Former Student Loan Chief Says Trump Administration Sided With Predatory Banks, Starts Watchdog Group

student loan
The former overseer of the $1.5 trillion U.S. student loan market for the Trump administration said the White House helped banks use predatory practices to go after the ever-increasing number of delinquent borrowers. Getty Images David McNew/Staff

The former overseer of the $1.5 trillion U.S. student loan market for the Trump administration said the federal government helped lenders use predatory practices to go after the ever-increasing number of delinquent student borrowers.

Seth Frotman spent seven years with the Consumer Financial Protection Bureau before he became the White House's student loan ombudsman in 2016. Frotman very publicly quit that job in August and wrote a widely circulated letter blasting the Trump administration's hostile attitude toward the country's 44 million student loan borrowers, accusing acting director of the CFPB Mick Mulvaney of using the bureau to weaponize "the most powerful financial companies in America" against people borrowing to finance their education.

Frotman announced Wednesday the creation of his own watchdog group, the Student Borrower Protection Center, which would join with state and local policymakers to protect student loan borrowers, because the federal government had "walked away from the fight," Bloomberg first reported on Wednesday. Frotman spearheaded CFPB's policy reforms that returned $750 million to borrowers "wronged" by such lenders as Sallie Mae, Wells Fargo and Navient.

"The federal government hasn't just walked away from the fight," Frotman said in an interview with Bloomberg. "They're arming the other side."

* _GIVEN INFORMATION_
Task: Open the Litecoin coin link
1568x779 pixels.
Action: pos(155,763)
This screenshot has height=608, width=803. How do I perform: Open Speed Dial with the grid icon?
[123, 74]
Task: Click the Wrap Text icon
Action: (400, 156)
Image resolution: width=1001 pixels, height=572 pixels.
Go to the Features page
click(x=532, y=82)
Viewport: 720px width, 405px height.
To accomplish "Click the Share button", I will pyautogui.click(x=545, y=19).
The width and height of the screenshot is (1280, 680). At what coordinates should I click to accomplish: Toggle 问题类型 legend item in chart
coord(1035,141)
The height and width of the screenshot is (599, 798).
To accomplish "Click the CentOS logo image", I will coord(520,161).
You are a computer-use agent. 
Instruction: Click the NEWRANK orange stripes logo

* _EXERCISE TASK_
Reproduce the passage of the article on the student loan watchdog from "Frotman announced Wednesday" up to and including "Fargo and Navient.", word for word.

* _WRITTEN RESPONSE_
Frotman announced Wednesday the creation of his own watchdog group, the Student Borrower Protection Center, which would join with state and local policymakers to protect student loan borrowers, because the federal government had "walked away from the fight," Bloomberg first reported on Wednesday. Frotman spearheaded CFPB's policy reforms that returned $750 million to borrowers "wronged" by such lenders as Sallie Mae, Wells Fargo and Navient.